▶ Work instructions: Reproduce the records verbatim, starting at the beginning of the records and ending at the line that contains "at that location.", with both ends included. Leave the pictures out of your reproduction.

START Data listing

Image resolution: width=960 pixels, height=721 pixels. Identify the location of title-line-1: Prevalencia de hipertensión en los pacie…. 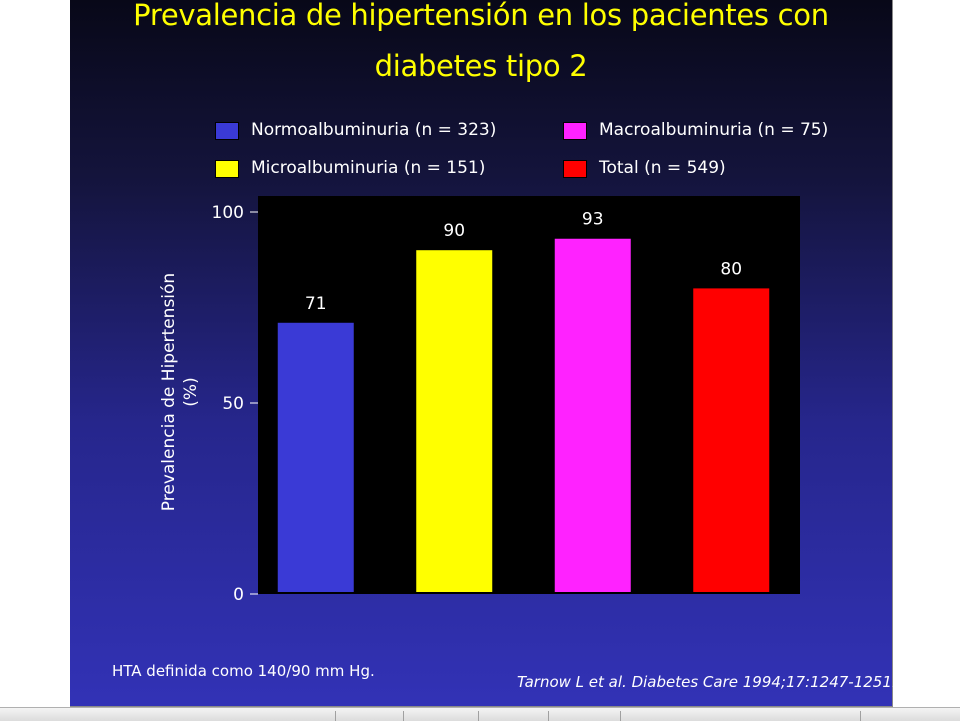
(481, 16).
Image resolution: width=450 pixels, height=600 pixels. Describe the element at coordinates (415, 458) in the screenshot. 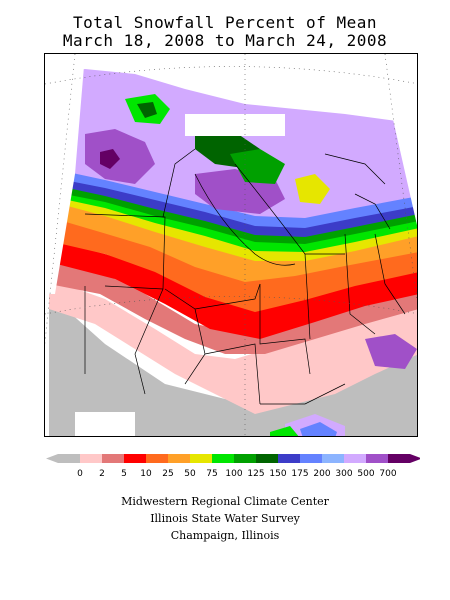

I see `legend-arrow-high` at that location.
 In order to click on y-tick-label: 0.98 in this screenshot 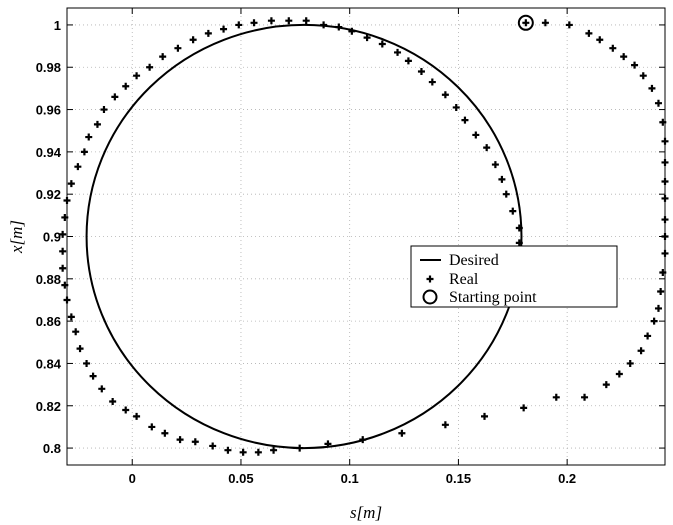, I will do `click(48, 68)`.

END Data listing

▶ Solution for this problem:
Image resolution: width=960 pixels, height=721 pixels. Identify the location of title-line-1: Prevalencia de hipertensión en los pacie…. 
(481, 16).
Image resolution: width=450 pixels, height=600 pixels. Describe the element at coordinates (415, 458) in the screenshot. 

I see `legend-arrow-high` at that location.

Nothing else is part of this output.